A Holocaust-themed game created by a Greek company has shocked the Jewish community and prompted their outcry. The company “Great Escape” created an escape-room game with direct reference to Steven Spielberg’s film “Schindler’s List.”
The outcry by the Jewish Community prompted the company to change the game name into “Secret Agent.” However, the game goal remains the same: to draw up a list of survivors who will be spared a grisly death by enemy forces.
“While the game, advertised prominently on the company’s website, makes no explicit reference to Jews or the Holocaust, initial descriptions featured on Greek websites lured players, challenging them to assist a German businessman, Oskar Schindler, in “saving as many innocent people from the pursuit of SS forces,” in Krakow, Poland,” German broadcaster Deutsche Well reports.

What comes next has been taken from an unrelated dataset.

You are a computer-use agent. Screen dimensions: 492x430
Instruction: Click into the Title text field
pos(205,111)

“It is year 1939 in Krakow. The German businessman arrived in town hoping to earn money from the war. During his stay, his mission changed to saving as many innocents as possible from the German Army, by hiring them to work in his factory. Your mission is to find important documents and deliver it to the right hands. Will you manage to escape from the German army and save the lives of hundreds of innocent people?” – Great Escape Secret Agent Introduction

The Holocaust-themed game is reportedly “taking Greek youth by storm,” and users describe the game as “an undeniably entertaining adventure,” the report says adding that “anti-semitism thrives in Greece.”

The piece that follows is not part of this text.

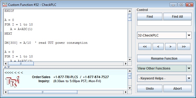Go to previous function with < button

[x=158, y=46]
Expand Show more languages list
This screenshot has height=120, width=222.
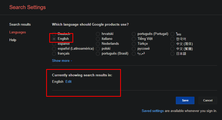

Officials contacted at the Central Board of Jewish Communities in Greece (KIS) have condemned the game, saying they were considering taking action.
“It’s not about anti-Semitism,” said Vice President Victor Eliezer. “The so-called success of these games hinges on ignorance sweeping [through] Greek society. Ask around, and chances are that most Greeks will tell you Schindler was some sort of rock star or soccer player.”
That the creators altered the game’s name without effectively changing the plot, he said, signals even greater disrespect.
“All I wish is for them to take a trip to Auschwitz to sense, even for a fraction of a second, the terror of death in a German concentration camp. Only then can there be hope that they no longer move to debase human suffering,” Eliezer told DW.
The council’s fury has gone almost unnoticed in Greece. But US activists have caught on and they are livid.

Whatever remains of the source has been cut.